Apparently lots more people are getting on in Portland, although the three sleepers plus transdorm don't seem to be full. My lunch companions were able to do an onboard upgrade to a bedroom.

Lunch was pretty good. I had a seafood stew special that tasted better than it looked. Tried a new dessert I hadn't seen before: key lime cake, which was quite nice.

The wifi isn't working. Otherwise, the train is in good shape. I'm in a refurbished Superliner I.


----------



## CHamilton (Dec 25, 2011)

Sorry about the typos, I am trying to use the mobile version of the site, which apparently doesn't allow editing. I might drag out the laptop later, but am enjoying relaxing now, and the laptop is too much like work. Merry Christmas!


----------



## CHamilton (Dec 25, 2011)

The SCA tells me that the sleepers are in fact full, and many will turn over again tomorrow. She says that it's reasonably calm today, but they'll be slammed tomorrow.


----------



## Rail Freak (Dec 25, 2011)

CHamilton said:


> If you're It's been a quiet journey so far. I got on in Seattle this morning, and we', re in Portland as I write this, on time. As I mentioned in another thread, the train isn't crowded and the crew seems to be in a good mood. Someone hooked up the Sirius XM Frank Sinatra channel into the intercom, so we've been hearing holiday songs throughout the trip. There are colored lights in the my sleeping and in the diner. Our SCA Cindy has been very solicitous, even though she's been running around a lot ; she got volunteered into taking lunch reservations.
> 
> Apparently lots more people are getting on in Portland, although the three sleepers plus transdorm don't seem to be full. My lunch companions were able to do an onboard upgrade to a bedroom.
> 
> ...


Last month, while on #11, the Wi-Fi worked in the Theatre Downstairs of the PPC! BTW, the intercom music is a nice touch in the PPC!!!

RF


----------



## gswager (Dec 25, 2011)

Wi-Fi reception has the strongest signal in TV room of PPC car when I checked it out last October.


----------



## CHamilton (Dec 26, 2011)

Apparently the PPC we have was a last minute substitution, and wifi hasn't been installed in it yet. But otherwise we're doing fine. We arrived in Sacramento over an hour early, and we're waiting in the station now. Bet the people on the 5:40 Capitol Corridor train were surprised to see us!

I had the turkey for dinner last night and it was yummy. Ate with a grandma and her granddaughter on the way to Disneyland. The little one is having a great time on her first train trip.
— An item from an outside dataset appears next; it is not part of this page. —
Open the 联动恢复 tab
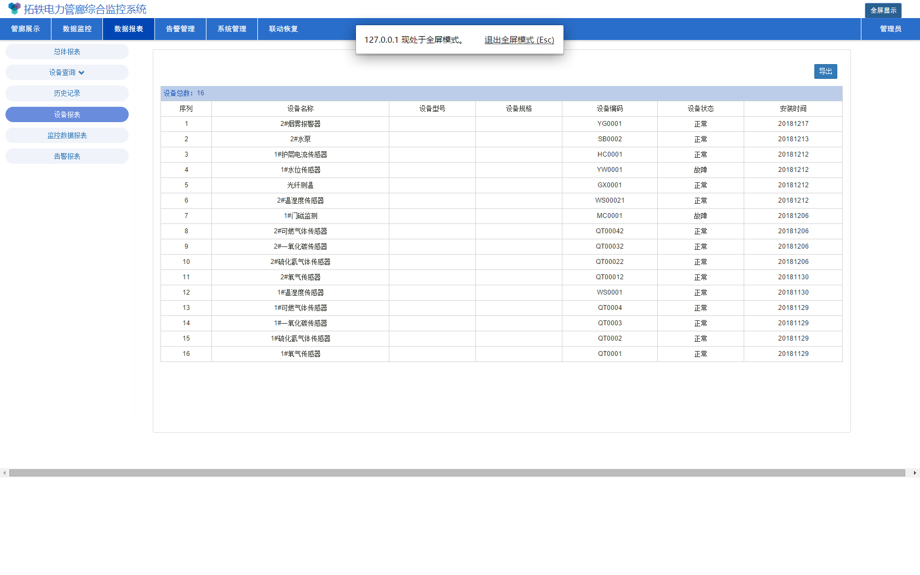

Also joining us at Eugene was a grandmother who had trained up from LA only a few hours previously, only to turn around and catch 11. She said she was escaping dysfunctional family holidays, but maybe she's just a foamer!


----------



## CHamilton (Dec 26, 2011)

I've posted a trip photo album that's a work in progress. Also some more photos of riding San Francisco's F-Market trolley today. Well, what did you expect me to be doing if I'm not on Amtrak??


----------



## CHamilton (Dec 28, 2011)

Back on the Starlight southbound this morning after a couple of very pleasant days in San Francisco, seeing friends and riding trolleys and ferries. Weather is bright and clear, if a bit cold.

This train is also decked out in Christmas lights, and the crew seems to be still enjoying the holidays. I decided to upgrade to a roomette for the PPC, the wine tasting, and the three meals, but I didn't wait to do an onboard upgrade, figuring that by the time the paperwork was done. I might miss breakfast. So I paid more than I would have liked for a transdorm roomette, but I don't plan to spend much time there.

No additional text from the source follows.